I am new to stan so apologies if this is a stupid question. In order to learn more about bayesian computing I implemented a simple independent normal gamma model (as described in Koop’s Bayesian Econometrics, which is used in my school) in R, C++ and stan. I get the same results in R and C++ (unsurprisingly since I just ported the code) but the variance of the prediction is much lower in Stan. Could this be due to the difference of HMC vs Gibbs samplers or am I doing something wrong? Please find attached the stan model (“iNG.stan”), the Gibbs sampler in C++ (“gibbsOnly.cpp”) and the runfile in R (“iNG.r”)

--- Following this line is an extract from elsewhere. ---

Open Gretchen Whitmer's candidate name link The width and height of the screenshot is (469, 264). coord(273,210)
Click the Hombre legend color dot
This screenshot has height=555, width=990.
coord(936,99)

Thank you very much for your help!
EDIT: Corrected files (sd instead of var)
gibbsOnly.cpp (1.6 KB)
iNG.r (2.6 KB)
iNG.stan (663 Bytes)
I’ve had this similar question myself: Is it fair to say that Stan consists of a ‘library of validated inference algorithms’?
Following the recommendation of @bgoodri you may want to start here - [Validation of Software for Bayesian Models Using Posterior Quantiles, Cook et al.]: https://amstat.tandfonline.com/doi/abs/10.1198/106186006X136976
Cook et al has severe limitations. We currently recommend using the more robust method introduced in https://arxiv.org/abs/1804.06788.
It’s difficult to comment without knowing much more detail. In particular, did any of Stan’s diagnostics indicate problems as described in https://betanalpha.github.io/assets/case_studies/rstan_workflow.html?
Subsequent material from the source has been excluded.